#### PROMPT:
Rewrite all the items below, substituting "Subscribers" for "Followers" and leaving everything else unchanged.

>> start RECORDS PROVIDED

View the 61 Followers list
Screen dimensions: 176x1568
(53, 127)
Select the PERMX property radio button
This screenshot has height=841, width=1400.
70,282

>> end RECORDS PROVIDED

#### RESPONSE FOR THIS EXERCISE:
View the 61 Subscribers list
Screen dimensions: 176x1568
(53, 127)
Select the PERMX property radio button
This screenshot has height=841, width=1400.
70,282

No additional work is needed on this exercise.